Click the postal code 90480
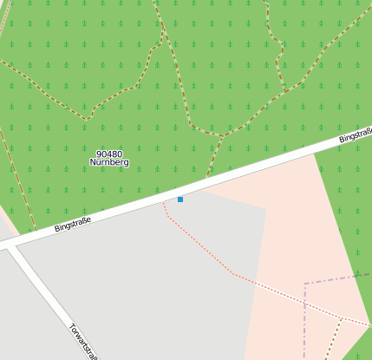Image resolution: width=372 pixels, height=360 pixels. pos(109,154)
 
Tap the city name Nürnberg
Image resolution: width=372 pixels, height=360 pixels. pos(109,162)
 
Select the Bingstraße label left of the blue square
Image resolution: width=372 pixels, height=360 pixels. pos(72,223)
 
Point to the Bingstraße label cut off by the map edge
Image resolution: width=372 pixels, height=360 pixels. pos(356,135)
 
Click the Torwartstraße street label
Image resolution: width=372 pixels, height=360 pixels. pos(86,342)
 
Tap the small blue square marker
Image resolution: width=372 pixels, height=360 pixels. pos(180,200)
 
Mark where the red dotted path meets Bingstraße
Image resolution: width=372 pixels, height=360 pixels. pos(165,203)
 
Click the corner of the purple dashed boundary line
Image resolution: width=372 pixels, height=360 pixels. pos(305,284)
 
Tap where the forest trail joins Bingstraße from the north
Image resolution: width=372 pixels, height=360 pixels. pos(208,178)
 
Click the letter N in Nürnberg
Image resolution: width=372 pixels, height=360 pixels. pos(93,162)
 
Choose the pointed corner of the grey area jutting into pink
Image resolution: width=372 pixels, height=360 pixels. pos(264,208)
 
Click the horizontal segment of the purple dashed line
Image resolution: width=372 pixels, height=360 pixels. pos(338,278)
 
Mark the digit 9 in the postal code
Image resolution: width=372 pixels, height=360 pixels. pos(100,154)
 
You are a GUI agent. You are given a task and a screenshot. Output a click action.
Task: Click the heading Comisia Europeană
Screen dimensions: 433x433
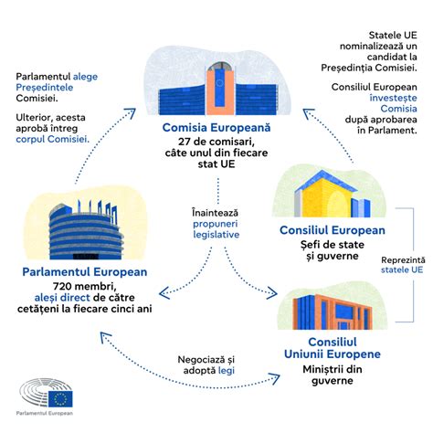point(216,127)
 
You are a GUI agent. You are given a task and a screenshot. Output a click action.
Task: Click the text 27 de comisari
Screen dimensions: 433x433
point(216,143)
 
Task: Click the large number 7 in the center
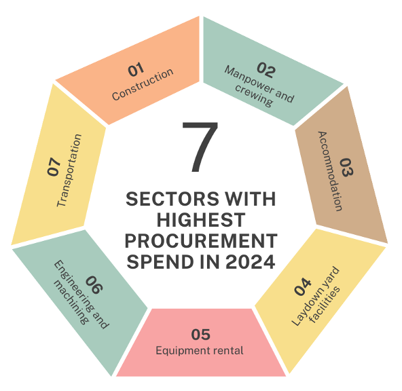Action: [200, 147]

+--

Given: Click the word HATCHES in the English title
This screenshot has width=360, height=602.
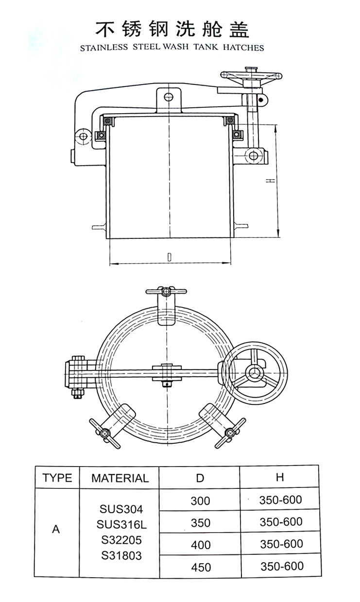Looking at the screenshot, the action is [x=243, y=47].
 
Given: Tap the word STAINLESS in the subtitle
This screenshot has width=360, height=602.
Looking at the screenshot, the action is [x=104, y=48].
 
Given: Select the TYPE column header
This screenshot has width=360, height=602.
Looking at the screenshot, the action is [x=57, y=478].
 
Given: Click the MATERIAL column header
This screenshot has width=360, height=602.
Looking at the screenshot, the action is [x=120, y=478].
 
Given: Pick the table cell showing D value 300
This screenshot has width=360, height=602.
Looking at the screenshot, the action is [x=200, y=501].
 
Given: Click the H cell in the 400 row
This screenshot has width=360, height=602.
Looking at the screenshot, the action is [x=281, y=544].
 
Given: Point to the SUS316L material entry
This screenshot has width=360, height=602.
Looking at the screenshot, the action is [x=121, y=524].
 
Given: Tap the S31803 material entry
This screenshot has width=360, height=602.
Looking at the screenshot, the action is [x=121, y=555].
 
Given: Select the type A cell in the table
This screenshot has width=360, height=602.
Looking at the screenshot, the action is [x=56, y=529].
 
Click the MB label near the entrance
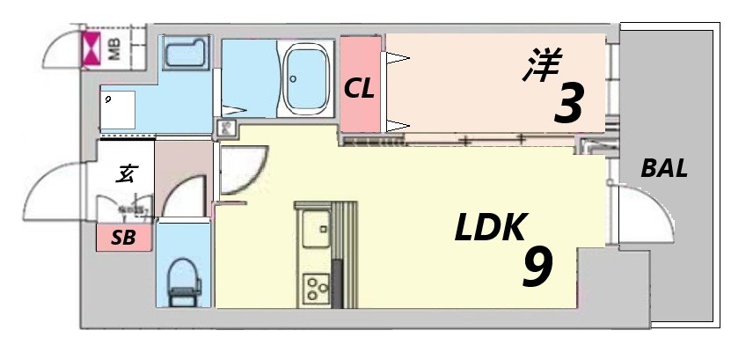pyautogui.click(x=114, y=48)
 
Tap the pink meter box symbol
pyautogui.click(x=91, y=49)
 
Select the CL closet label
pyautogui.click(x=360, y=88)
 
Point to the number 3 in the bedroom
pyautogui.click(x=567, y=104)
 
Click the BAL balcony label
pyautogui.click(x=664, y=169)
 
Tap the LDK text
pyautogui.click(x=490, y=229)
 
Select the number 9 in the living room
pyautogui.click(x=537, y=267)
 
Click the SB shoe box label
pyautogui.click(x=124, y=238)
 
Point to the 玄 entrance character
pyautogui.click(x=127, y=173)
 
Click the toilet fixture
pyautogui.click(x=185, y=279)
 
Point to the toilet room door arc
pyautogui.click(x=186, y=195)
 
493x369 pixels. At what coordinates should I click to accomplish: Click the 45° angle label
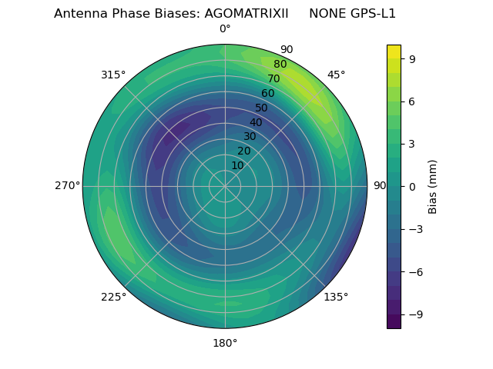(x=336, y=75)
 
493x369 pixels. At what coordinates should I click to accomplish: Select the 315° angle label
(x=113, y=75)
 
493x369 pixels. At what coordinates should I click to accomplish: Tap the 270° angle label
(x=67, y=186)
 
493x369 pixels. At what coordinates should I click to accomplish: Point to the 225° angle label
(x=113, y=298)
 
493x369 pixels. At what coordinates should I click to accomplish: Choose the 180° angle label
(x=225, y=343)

+--

• [Problem description] Recast the data, starting with the line that contains "Select the number 9 in the living room" and continuing through the line that contains "(x=336, y=75)", as a JSON list of strings with one string per line. Omit blank lines and leave the pictures out of the answer.

• [Solution for this problem]
[
  "Select the number 9 in the living room",
  "pyautogui.click(x=537, y=267)",
  "Click the SB shoe box label",
  "pyautogui.click(x=124, y=238)",
  "Point to the 玄 entrance character",
  "pyautogui.click(x=127, y=173)",
  "Click the toilet fixture",
  "pyautogui.click(x=185, y=279)",
  "Point to the toilet room door arc",
  "pyautogui.click(x=186, y=195)",
  "493x369 pixels. At what coordinates should I click to accomplish: Click the 45° angle label",
  "(x=336, y=75)"
]